=== Input for this task ===

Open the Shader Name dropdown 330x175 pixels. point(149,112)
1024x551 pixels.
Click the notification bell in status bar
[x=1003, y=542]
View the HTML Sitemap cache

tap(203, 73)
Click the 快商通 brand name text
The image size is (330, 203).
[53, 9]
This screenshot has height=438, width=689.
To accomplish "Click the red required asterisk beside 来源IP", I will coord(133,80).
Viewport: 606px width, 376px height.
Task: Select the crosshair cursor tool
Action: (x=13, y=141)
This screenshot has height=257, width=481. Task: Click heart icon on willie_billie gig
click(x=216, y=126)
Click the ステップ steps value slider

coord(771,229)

===
=== Input for this task ===

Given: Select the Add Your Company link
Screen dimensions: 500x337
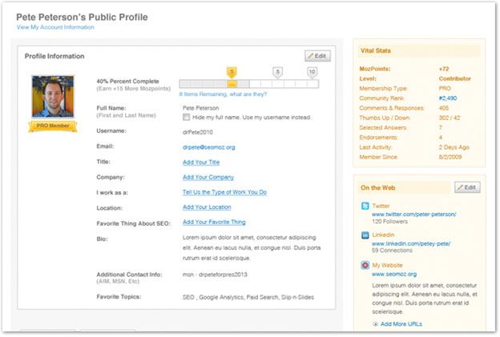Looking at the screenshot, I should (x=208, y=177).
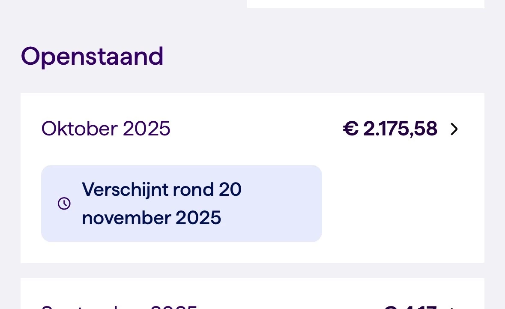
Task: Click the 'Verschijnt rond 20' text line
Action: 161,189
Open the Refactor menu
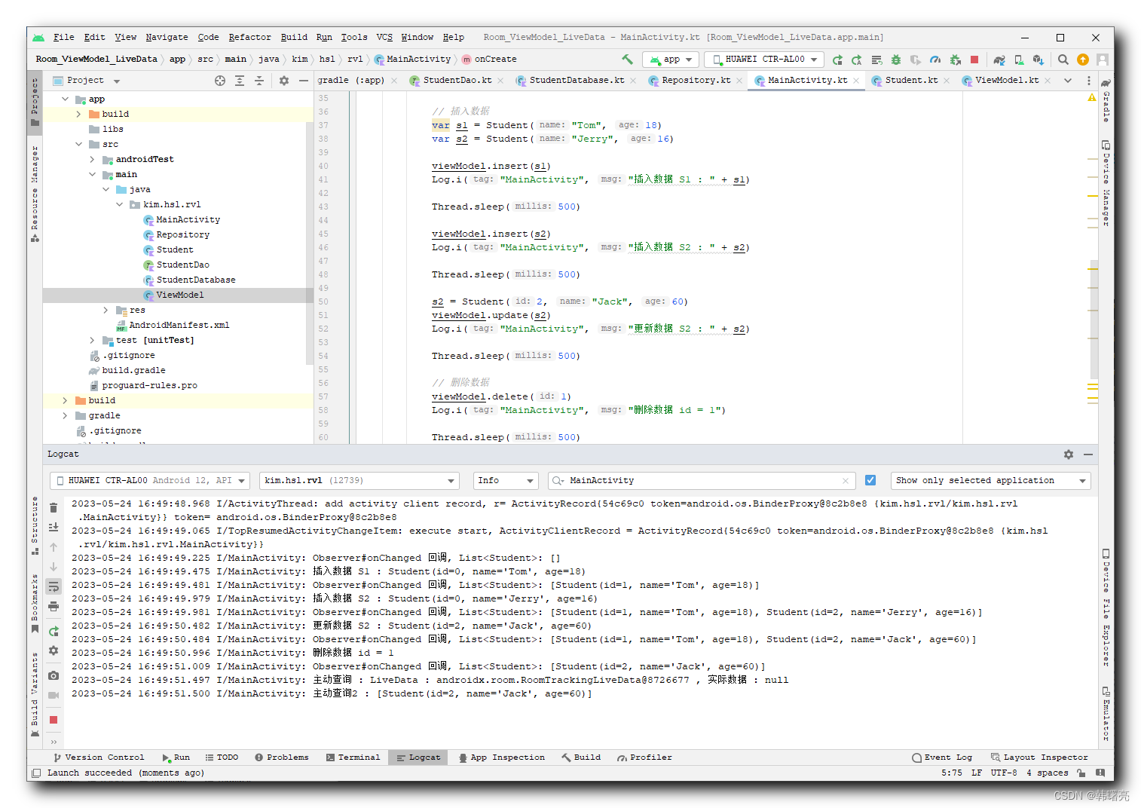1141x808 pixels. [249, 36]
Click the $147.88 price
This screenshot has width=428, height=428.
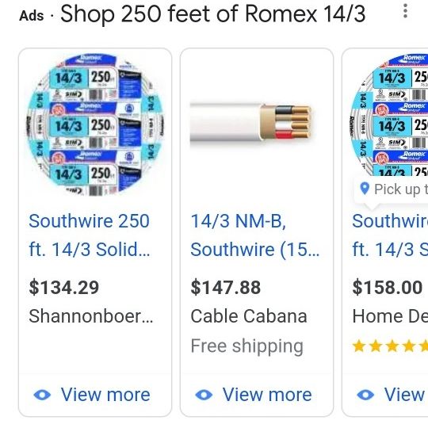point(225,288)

===
=== Input for this task ===

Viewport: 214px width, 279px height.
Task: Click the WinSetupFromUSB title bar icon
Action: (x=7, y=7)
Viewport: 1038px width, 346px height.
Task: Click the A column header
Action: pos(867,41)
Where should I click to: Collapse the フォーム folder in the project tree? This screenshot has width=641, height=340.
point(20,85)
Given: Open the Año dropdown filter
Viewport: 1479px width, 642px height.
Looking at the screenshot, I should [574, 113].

===

Work request - Search the material above for the word "dropdown", then copy each line that holds it.

Exercise response -
Open the Shader Name dropdown 330x175 pixels. point(149,112)
Given: Open the Año dropdown filter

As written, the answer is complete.